**Text for analysis:**
California retailers reduce their workforce as consumer spending slows down
California shoppers are tightening their belts, and retailers are adjusting their staffing in response.
My analysis, based on two years of retail sales data from the Census Bureau and hiring trends tracked by the Employment Development Department, reveals that financial worries are growing. California consumer confidence has hit a four-year low, impacting sales at many shopping centers.
The retail landscape has been turbulent. While there was a surge in shopping after pandemic lockdowns, this was followed by a decline for some retailers. High inflation and interest rates have made bargain hunting more prevalent.
For the first five months of this year, retail spending in California (excluding online shopping) increased at just a 1.2% annual rate, a slight improvement from last year’s 0.2% increase but a stark contrast to the 9% rise in early 2022 when pandemic restrictions were lifted.
Consequently, retail hiring in California has become more cautious. The number of retail workers has decreased by 4,600 jobs, or 0.3%, since early 2022.
A closer look at spending and hiring trends by category shows varied results:
- Home Furnishings: Sales are down 9.7% this year after a modest increase last year, with jobs dropping by 13% in two years.
- Sporting Goods/Hobby/Music: Sales fell 3.5% this year, with jobs decreasing by 4% in two years.
- Gas Stations: Sales dropped 3.1% this year, mirroring last year’s 16% decline, but jobs increased by 5% as convenience store operations expanded.
- Car Dealers: Sales flattened this year after a previous increase, with staffing up by 0.6% as more shoppers visit showrooms.
- Building/Garden Supplies: Sales rose slightly by 0.7% this year, but jobs fell by 4% over two years.
- Electronics/Appliances: Sales are up 1.7% this year, but jobs decreased by 13% in two years.
- Food and Beverage: Sales rose 2.7% this year, with a 4% increase in staffing as competition intensifies.
- Clothing/Jewelry: Sales are up 3.2% this year, and staffing has increased by 0.9%.
- Miscellaneous Retailers: Sales surged 3.2%, following a 12% increase last year, with jobs rising by 1%.
- General Merchandise: Sales increased 3.5% this year, with minimal job growth.
- Health/Personal Care: Sales rose 3.9%, but jobs fell by 2% as competition in the prescription market intensifies.
In conclusion, California’s retail growth mirrors national trends, with the state’s 1.2% increase aligning with the national average. Regions like the Northeast have seen higher gains, while states in the Midwest have experienced declines.

**Material supplied:**
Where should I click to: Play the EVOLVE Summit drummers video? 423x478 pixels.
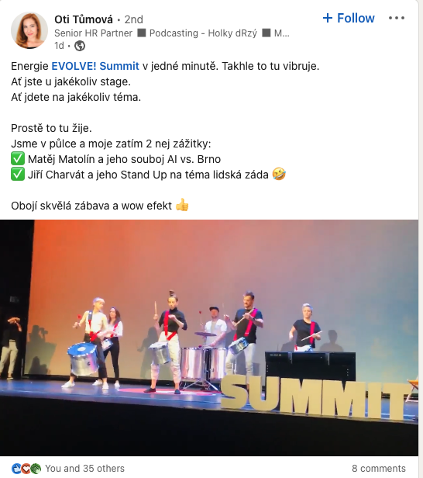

==

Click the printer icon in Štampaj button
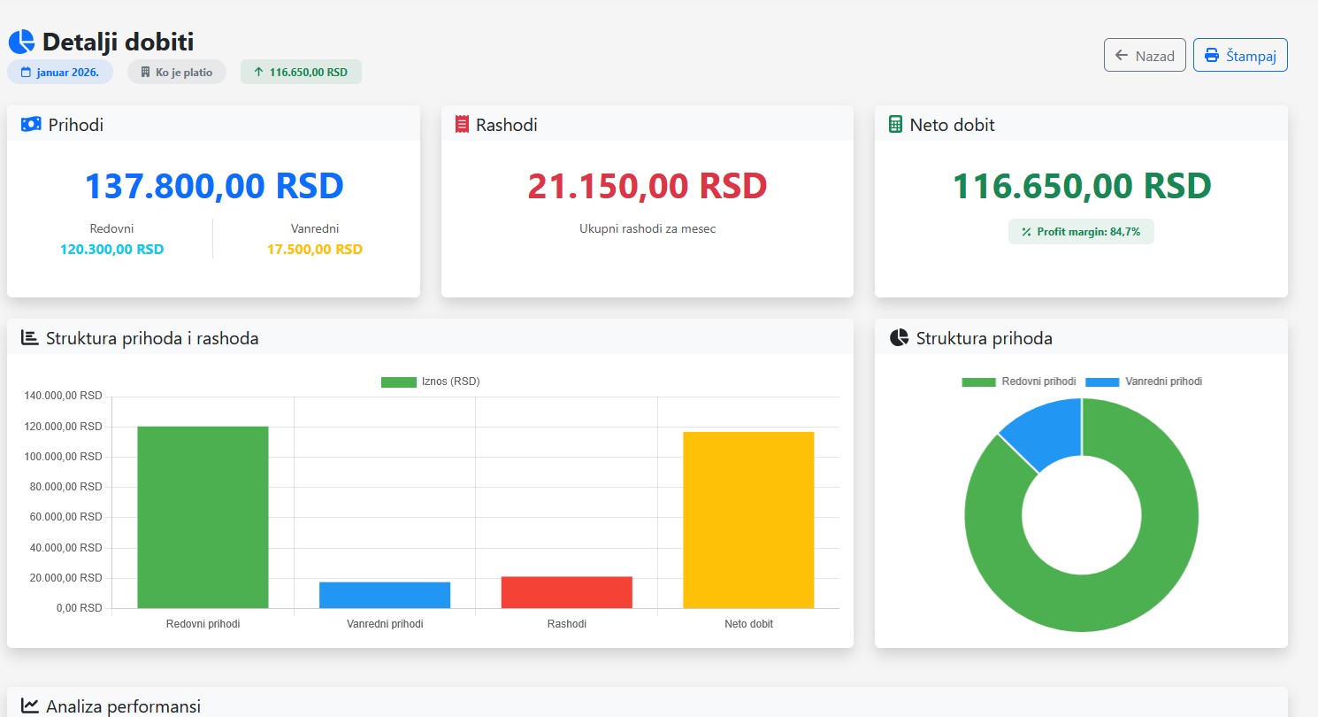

**List of tasks:**
1. From the article on California retail, return the passage that starts at the words "For the first" and ends after "4% in two years.".
2. Answer from the article on California retail:
(a) By how many jobs has the number of California retail workers decreased since early 2022?
(b) By what percentage are home furnishings sales down this year?
(c) Which agency tracked the hiring trends used in the analysis?
Rely only on the article on California retail.

**Solutions per task:**
1.
For the first five months of this year, retail spending in California (excluding online shopping) increased at just a 1.2% annual rate, a slight improvement from last year’s 0.2% increase but a stark contrast to the 9% rise in early 2022 when pandemic restrictions were lifted.
Consequently, retail hiring in California has become more cautious. The number of retail workers has decreased by 4,600 jobs, or 0.3%, since early 2022.
A closer look at spending and hiring trends by category shows varied results:
- Home Furnishings: Sales are down 9.7% this year after a modest increase last year, with jobs dropping by 13% in two years.
- Sporting Goods/Hobby/Music: Sales fell 3.5% this year, with jobs decreasing by 4% in two years.

2.
(a) 4,600 jobs, or 0.3%
(b) 9.7%
(c) The Employment Development Department